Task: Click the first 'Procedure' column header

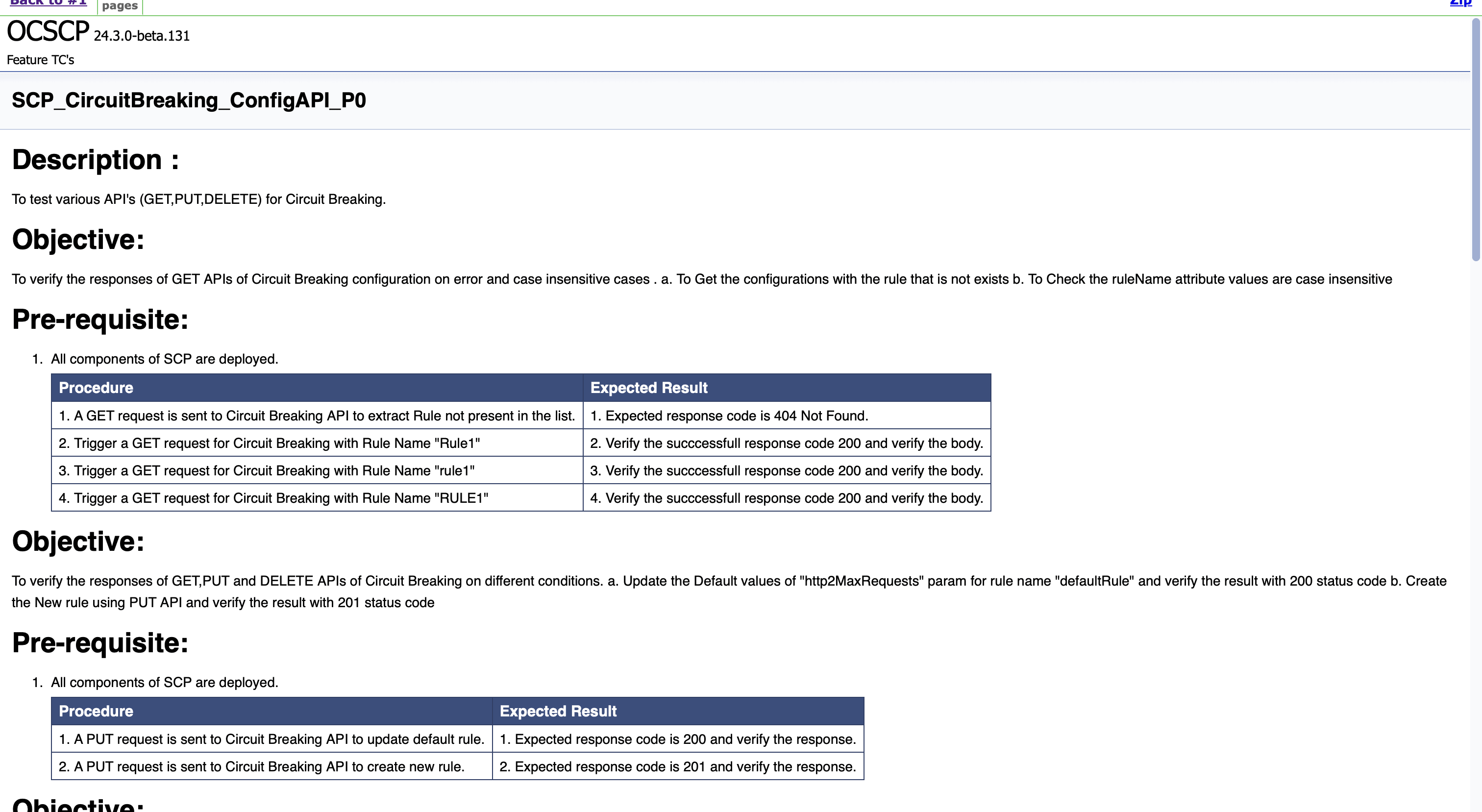Action: tap(96, 388)
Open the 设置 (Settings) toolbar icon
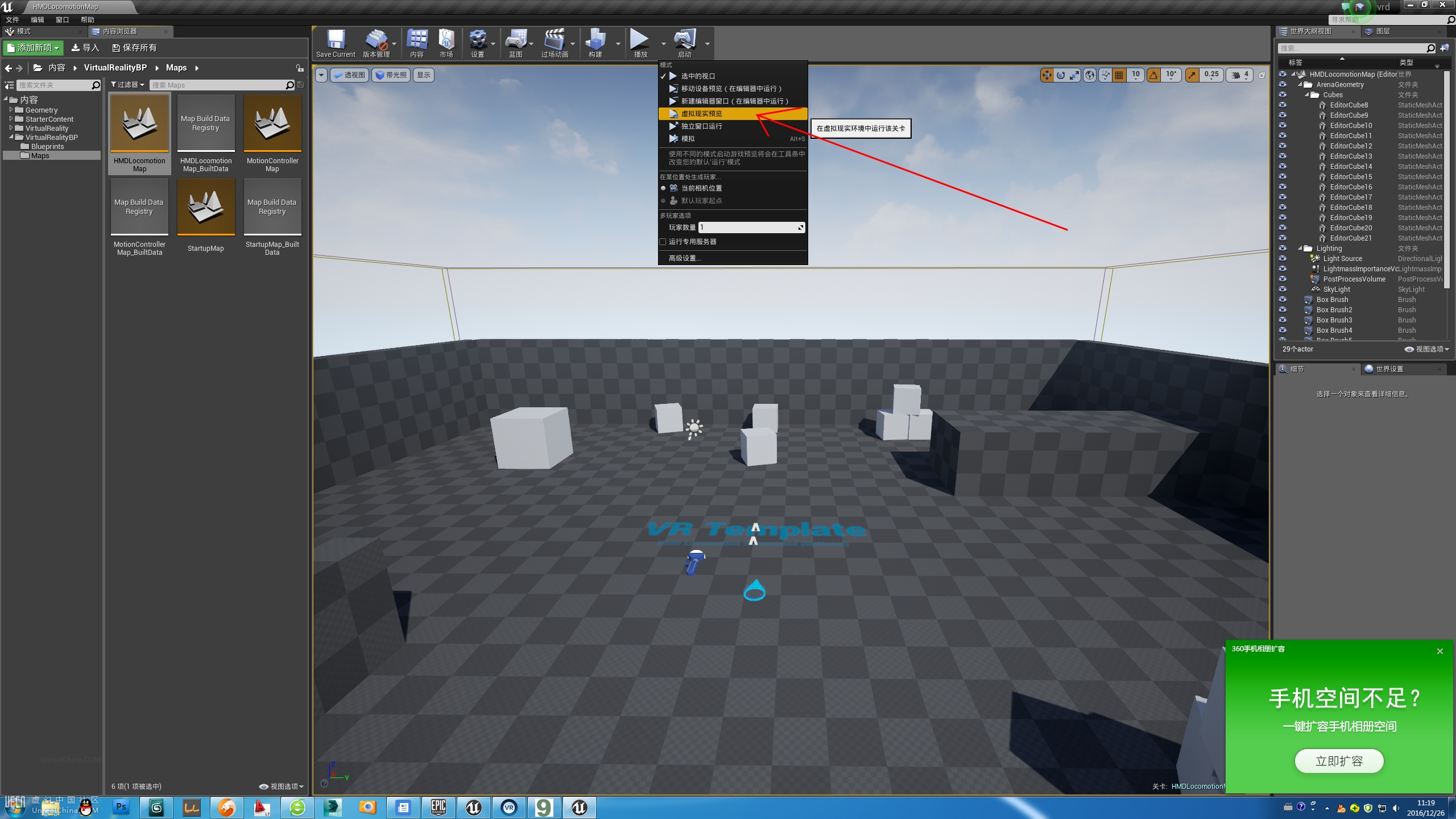The width and height of the screenshot is (1456, 819). [x=477, y=40]
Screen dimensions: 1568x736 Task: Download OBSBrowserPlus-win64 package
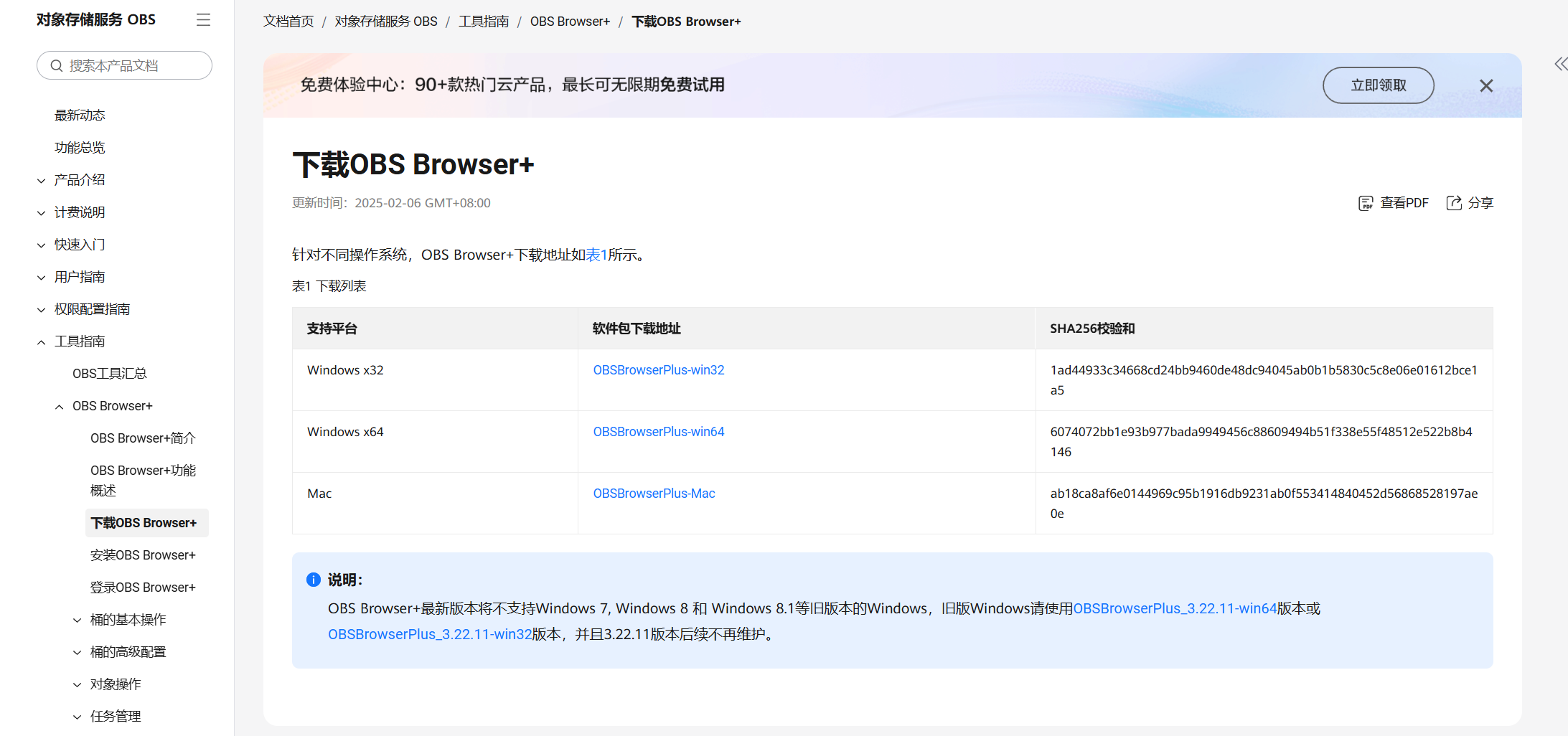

++++

[Exercise aim]: Where the data contains images, drop them and print the rest exactly.

[Written solution]:
Task: Click the first 'Procedure' column header

Action: tap(96, 388)
Open the 设置 (Settings) toolbar icon
The width and height of the screenshot is (1456, 819). [x=477, y=40]
Screen dimensions: 1568x736 Task: Download OBSBrowserPlus-win64 package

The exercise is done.